A story to celebrate the trees we’ve planted
Field Maple, Norway Maple, Hornbeam, Beech, Whitebeam, Rowan, Wild Service, Yew, English Elm, Alder, Silver Birch, Scots Pine, Douglas Fir....
You say their names to yourself, annunciating the syllables silently as you walk through the woods. Each tree has a genus, a species, a name for the family that it belongs to ~ and yet, each inhabitant of the woods is a being in its own right, with their own distinctive appearance and characteristics. The phrase about not being able to see the wood for the trees comes to mind ~ once you’re in the woods, the focus inevitably shifts to individual trees. Your eyes take note of shapes and natural landmarks, path-making, meaning-making, remembering the route. Not just the route through the woods, but how far you’ve come in your life to get to this point, here and now. A walk in the woods soothes the eye and soothes the mind, and your thoughts spool out in a stream of consciousness that only the open air is capable of encouraging. There is no substitute for the presence of trees.
Autumn is a time for change, a time when trees begin to shed their leaves, just as we may shed baggage from the year so far and reassess, recalibrate, finding our True North once again. Before they shed their leaves, they burn bright in shades of russet red, burnished orange, and golden yellow. A final flare of full life before entering the deep-rooted grounding and rejuvenation of winter. It is said that even on Midsummer’s Day, the longest day of the year, there is a changing of hands as the days get shorter and the nights draw in.

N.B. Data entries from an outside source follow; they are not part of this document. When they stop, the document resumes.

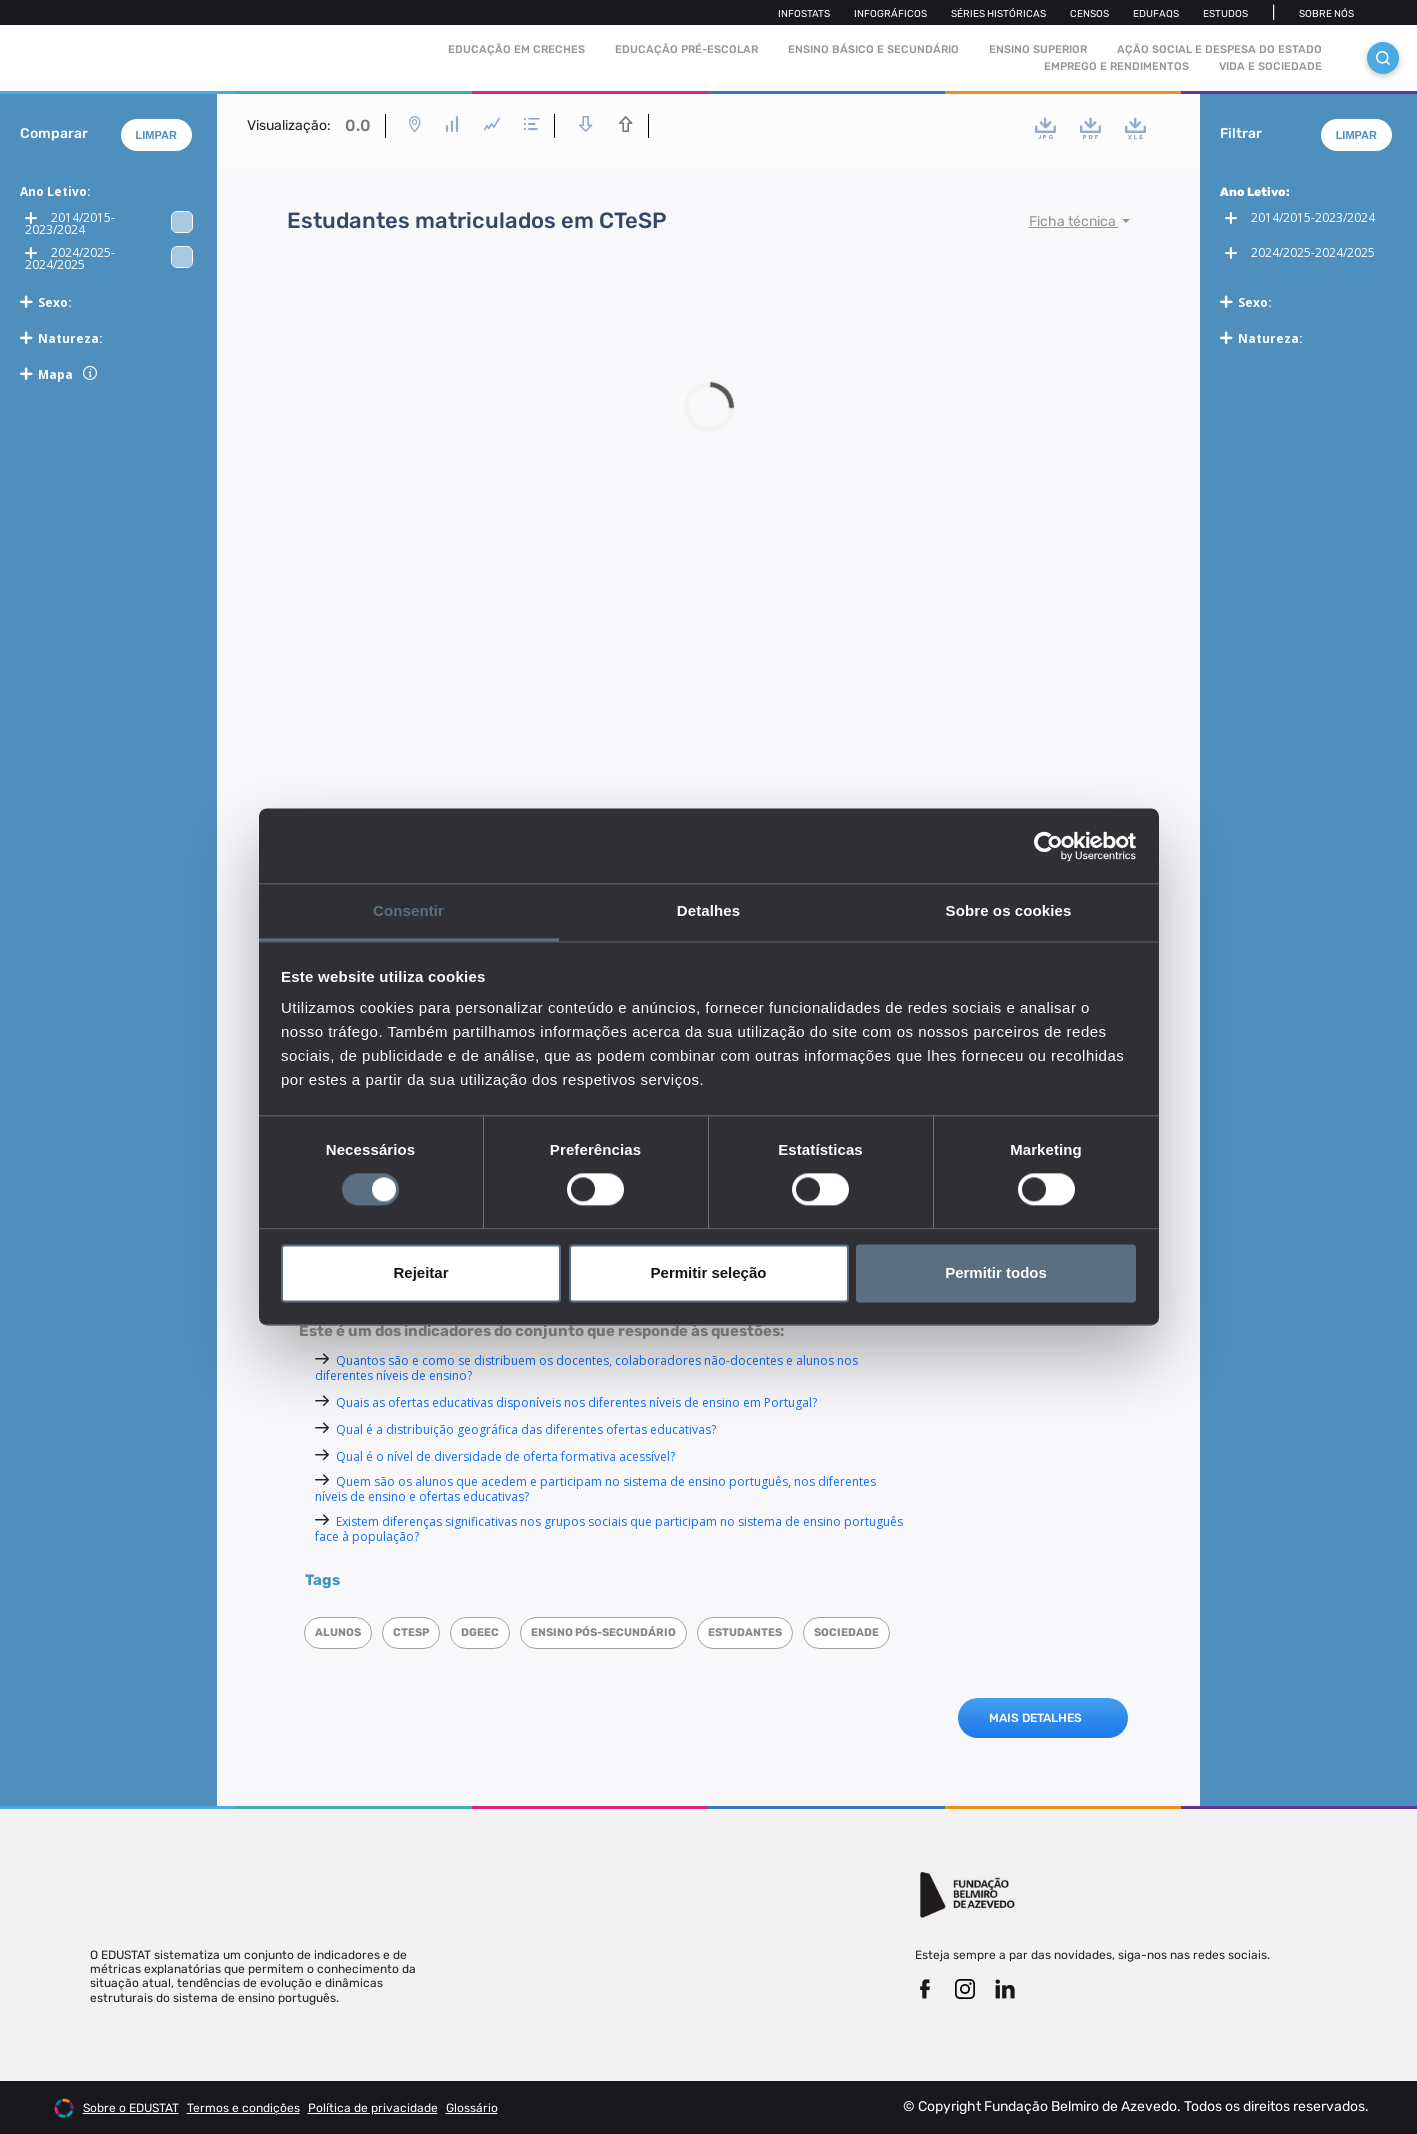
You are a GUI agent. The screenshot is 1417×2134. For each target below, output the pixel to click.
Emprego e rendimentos (1116, 66)
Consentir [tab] (408, 910)
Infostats (804, 14)
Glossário (472, 2108)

The Oak King hands over to the Holly King, who will come into his prime on the Winter Solstice. And so the cycle continues, as Holly gifts life to Oak, which will reach its full glory of greenery at the peak of summer. Even in darkness, there is light.
You walk amongst Beech trees with trunks so wide and thick, your arms barely reach around them. Centuries-old Yew trees with wonderfully winding trunks, waxy evergreen leaves, and red berries that bring colour like lanterns in the depths of winter. The sight of Wild Service, often a sign of ancient woodland, and now quite rare, fills your heart with gladness. Field Maple and Norway Maple ablaze in the light of the low afternoon sun. Silver Birches with beautifully papery bark, like parchment beneath your fingers, and Scot’s Pines with an almost bluish tinge to their foliage, make you feel protected as they tower above. You breathe in the fresh air, noticing the clean scent of the pine needles, rich and resinous with mood-boosting and immune-modulating terpenes. And then you exhale, audibly sighing, releasing tension from your body.

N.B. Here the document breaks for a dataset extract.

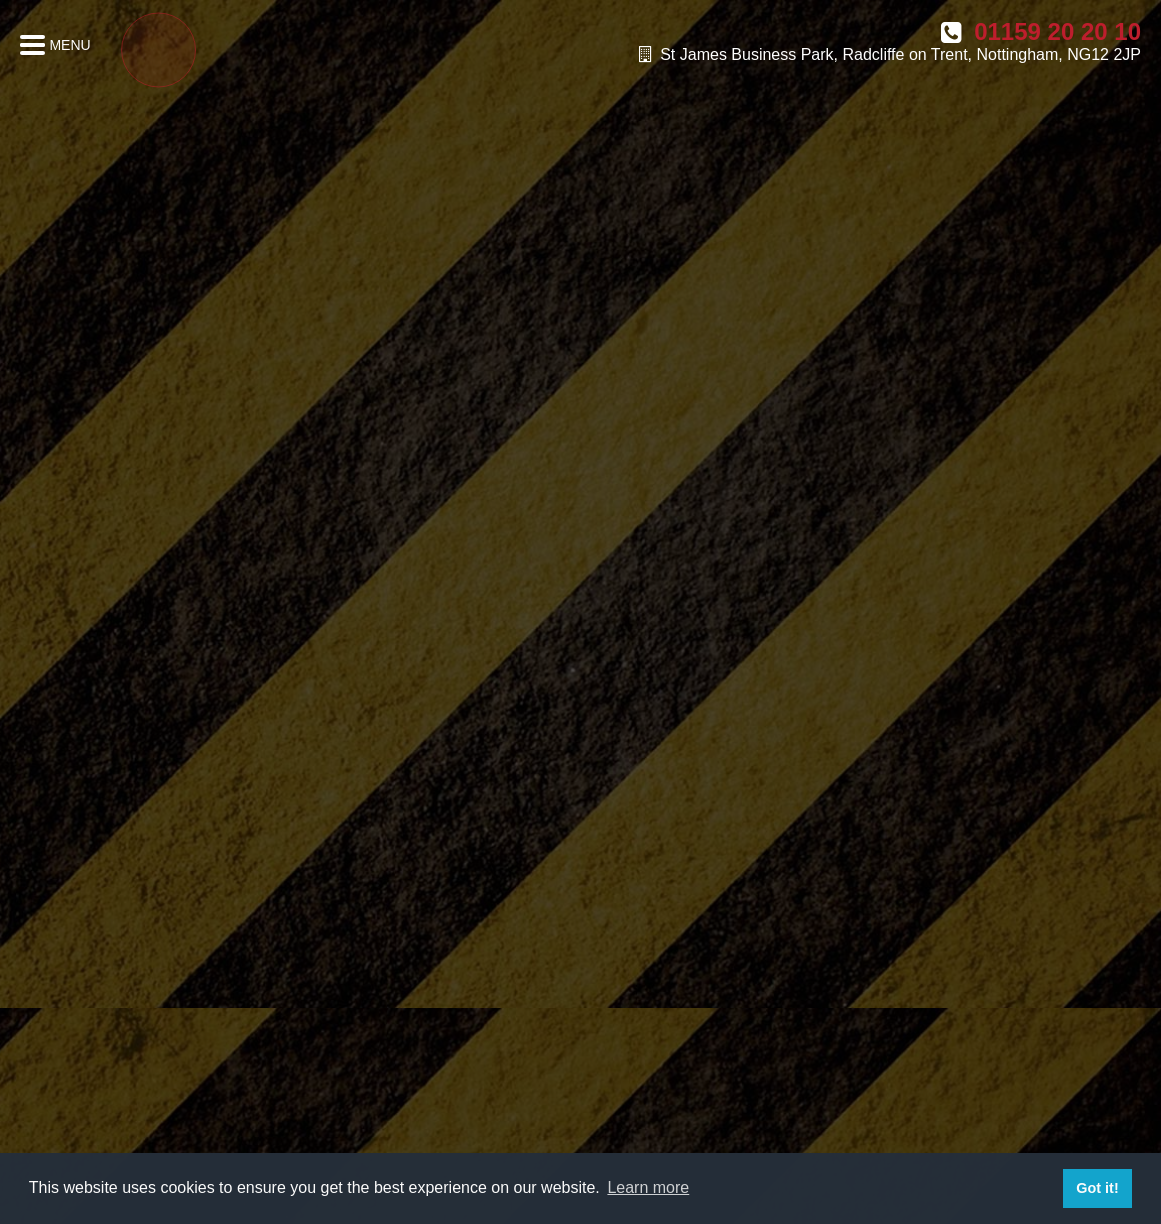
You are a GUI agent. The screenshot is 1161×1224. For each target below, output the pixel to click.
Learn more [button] (648, 1187)
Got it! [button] (1097, 1188)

As you stand amongst the trees you think about how they are known to communicate with one another through their roots. How some trees even form family units to support one another. Through their roots they’re able to nourish others, share nutrients with those who may need them more. Their roots intertwine with the mycorrhizal network ~ the vast complex of fungal threads that also help to share information on air temperature and the changing of the seasons. Wisdom is stored over decades, centuries even, so the trees know when the time has come to release new leaf buds and blossom or to shed leaves and store energy. This network, a natural internet, is the wood-wide web, a pattern of communication that proliferated long before humans attempted to replicate the system. Instead of talking, these wise old beings release powerful but invisible pheromones into the air, sending messages to each tree in the woods, keeping one another safe. The intelligence of trees ~ their sentience may be different to ours, but at their heart, they’re not all that different from humans. The thought fills you with awe and wonder.
Just like us, trees have a unique microbiome which is part of a larger tapestry ~ that of a collective consciousness. Standing alone but also together, we are deeply connected.

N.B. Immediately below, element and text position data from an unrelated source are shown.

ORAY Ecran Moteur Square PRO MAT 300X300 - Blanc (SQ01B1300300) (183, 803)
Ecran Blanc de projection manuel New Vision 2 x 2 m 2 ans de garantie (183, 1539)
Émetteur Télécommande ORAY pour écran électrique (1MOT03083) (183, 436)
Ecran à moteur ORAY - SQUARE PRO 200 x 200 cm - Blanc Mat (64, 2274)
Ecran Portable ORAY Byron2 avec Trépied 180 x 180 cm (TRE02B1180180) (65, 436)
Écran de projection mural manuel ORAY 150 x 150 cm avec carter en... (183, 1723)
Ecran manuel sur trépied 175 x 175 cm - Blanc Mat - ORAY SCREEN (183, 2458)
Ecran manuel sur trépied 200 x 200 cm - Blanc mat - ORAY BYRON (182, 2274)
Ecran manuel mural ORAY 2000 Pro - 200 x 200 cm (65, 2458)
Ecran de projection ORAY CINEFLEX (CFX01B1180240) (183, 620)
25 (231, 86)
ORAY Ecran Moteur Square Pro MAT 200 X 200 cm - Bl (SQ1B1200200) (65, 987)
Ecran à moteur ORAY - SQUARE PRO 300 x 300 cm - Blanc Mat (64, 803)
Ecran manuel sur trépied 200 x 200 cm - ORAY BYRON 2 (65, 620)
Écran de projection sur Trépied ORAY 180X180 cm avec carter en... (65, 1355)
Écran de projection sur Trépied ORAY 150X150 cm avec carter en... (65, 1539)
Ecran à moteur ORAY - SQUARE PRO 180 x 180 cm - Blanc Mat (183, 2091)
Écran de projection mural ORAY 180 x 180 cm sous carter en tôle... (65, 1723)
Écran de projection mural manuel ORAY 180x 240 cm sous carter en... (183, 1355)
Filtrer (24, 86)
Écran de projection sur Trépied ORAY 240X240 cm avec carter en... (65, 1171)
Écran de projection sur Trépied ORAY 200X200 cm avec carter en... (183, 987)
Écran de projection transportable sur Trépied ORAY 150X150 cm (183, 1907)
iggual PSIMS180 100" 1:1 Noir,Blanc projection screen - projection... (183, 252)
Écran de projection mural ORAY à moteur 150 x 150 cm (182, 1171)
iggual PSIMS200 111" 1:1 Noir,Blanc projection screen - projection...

The names of the trees that open this story, are the names of the species we planted between 2022 and 2023 with the help of GreenTheUK and The Royal Forestry Society. The species of trees were specifically selected to suit the habitat in which they were planted, so they have a greater chance of survival and successfully become part of a biodiverse ecosystem. They have the potential to increase the woodland’s resistance to pests, diseases, and climate change, as well as drawing down carbon from the atmosphere.
520 trees were planted in the South Downs National Park helping to restore the landscape. Over the last 50 years, millions of trees have been lost to Dutch Elm disease, so disease-resistant Elms were part of the mix of native broadleaf trees chosen. Another 520 trees were planted in Northumberland, where woodland was devastated by Storm Arwen in 2021 and has yet to recover.
Planting these trees is not just a gesture, it’s a commitment to change and while we’re supporting more of GreenTheUK’s efforts (including restoring kelp forests off the coast), we’ll keep checking the progress of our trees through the changing seasons.